The age of industry the age of oil, electricity and the atom; the age of the machine, of huge collectivities and of science — the future will decide what is the best name to describe the era we are entering. The word matters little. What does matter is that we should be told that, at the cost of what we arc enduring; life is taking a step, and a decisive step, in us and in our environment. After the long maturation that has been steadily going on during the apparent immobility of the agricultural centuries, the hour has come at last, characterized by the birth pangs inevitable in another change of state. There were the first men — those who witnessed our origin. There are others who will witness the great scenes of the end. To us, in our brief span of
life, falls the honor and good fortune of coinciding with a critical change of the noosphere.

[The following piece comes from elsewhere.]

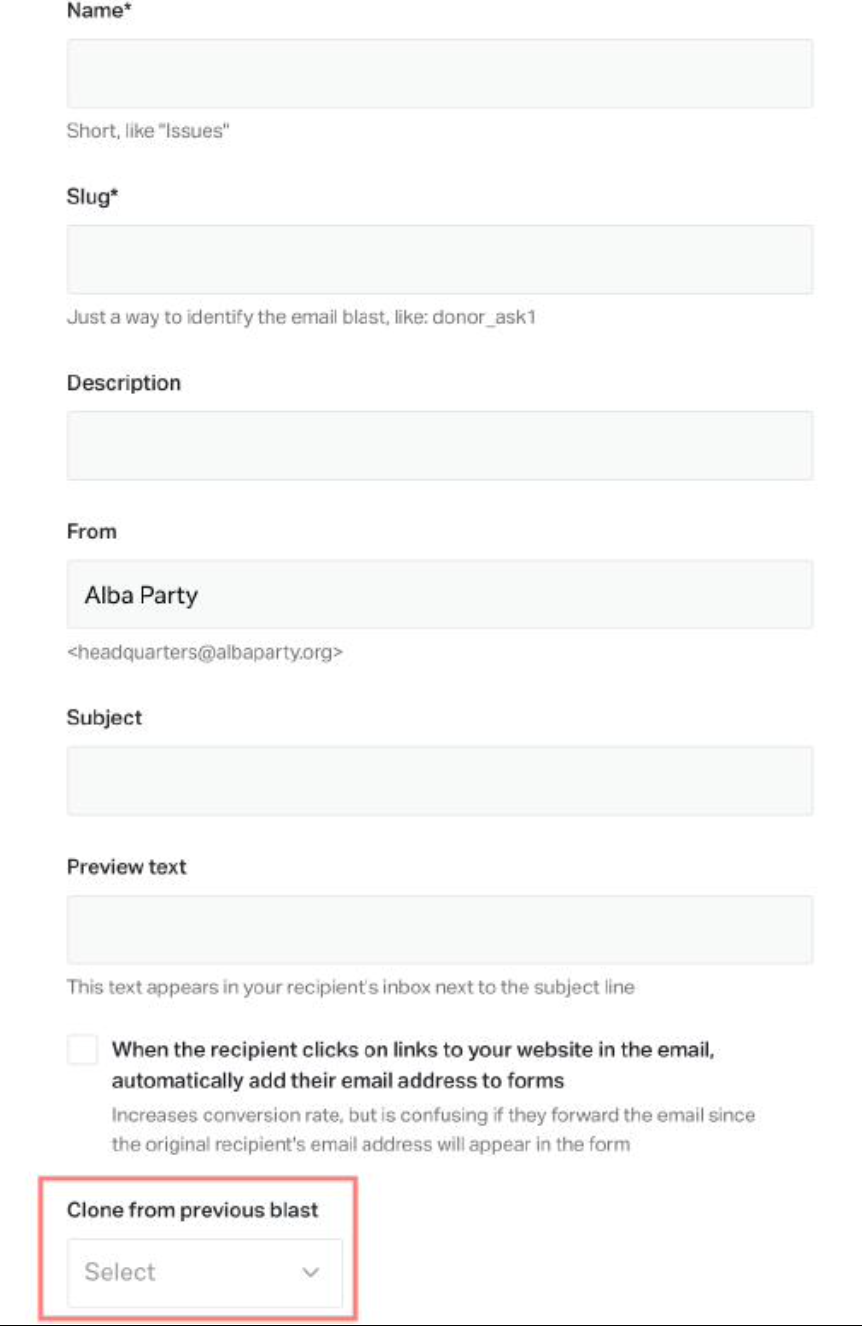
Task: Select the Subject input field
Action: (439, 780)
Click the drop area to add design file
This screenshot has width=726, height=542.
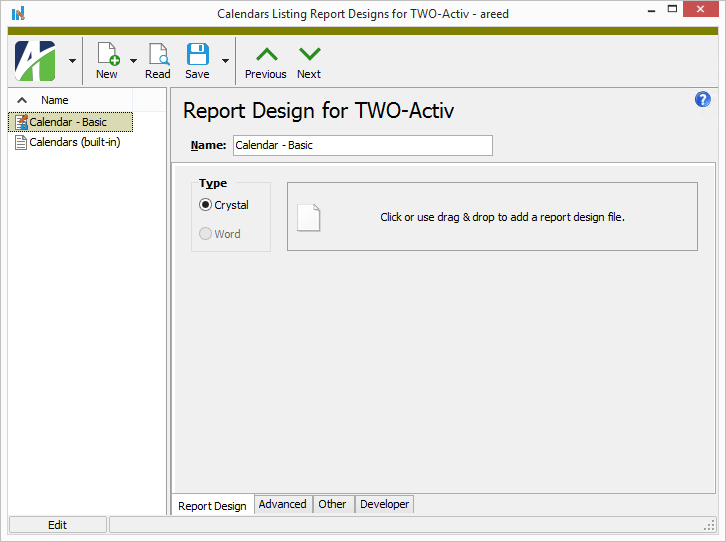tap(492, 217)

In these confused and restless zones in which present blends with future in a world of upheaval, we stand face to face with all the grandeur, the unprecedented grandeur, of the phenomenon of man. Here if anywhere, now if ever, have we, more legitimately than any of our predecessors, the right to think that we can measure the importance and detect the direction of the process of Hominization. Let us look carefully and try to understand. And to do so let us probe beneath the surface and try to decipher the particular form of mind which is coming to birth in the womb of the earth today.

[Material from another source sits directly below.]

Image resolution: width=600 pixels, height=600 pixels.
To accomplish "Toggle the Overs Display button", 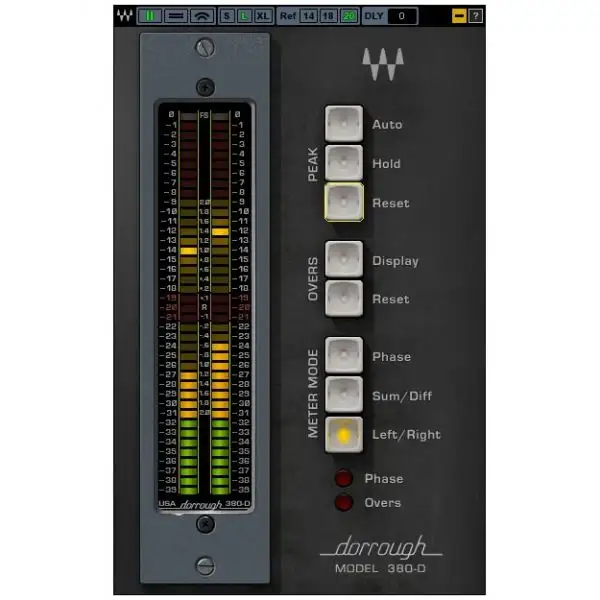I will [x=344, y=260].
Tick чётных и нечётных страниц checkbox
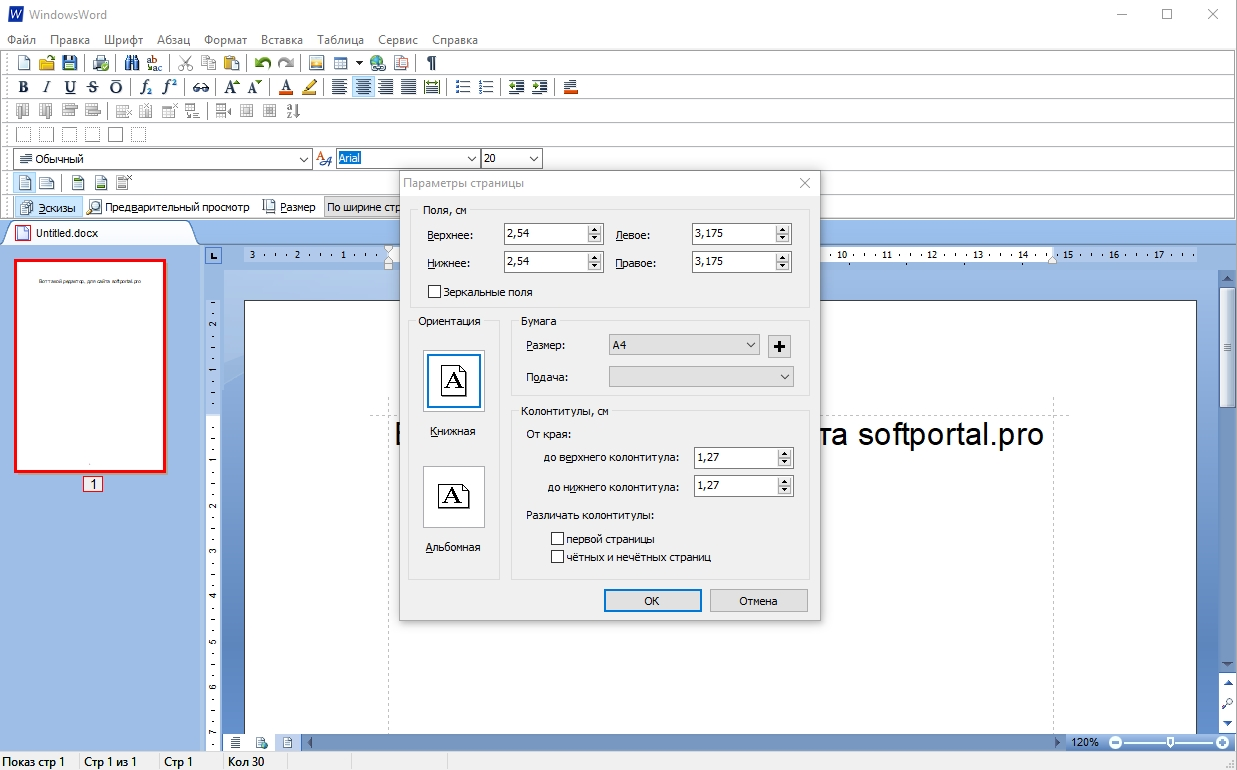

Our earth of factory chimneys and offices, seething with work and business, our earth with a hundred new radiations — this great organism lives, in final analysis, only because of, and for the sake of, a new soul. Beneath a change of age lies a change of thought. Where are we to look for it, where are we to
situate this renovating and subtle alteration which, without appreciably changing our bodies, has made new creatures of us? In one place and one only — in a new intuition involving a total change in the physiognomy of the universe in which we move — in other words, in an awakening.

What has made us in four or five generations so different from our forebears (in spite of all that may be said), so ambitious too, and so worried, is not merely that we have discovered and mastered other forces of nature. In final analysis it is, if I am not mistaken, that we have become conscious of the movement which is carrying us along, and have thereby realized the formidable problems set us by this reflective exercise of the human effort. ~Pierre Teilhard de Chardin; The Phenomenon of Man; Pages 214-215.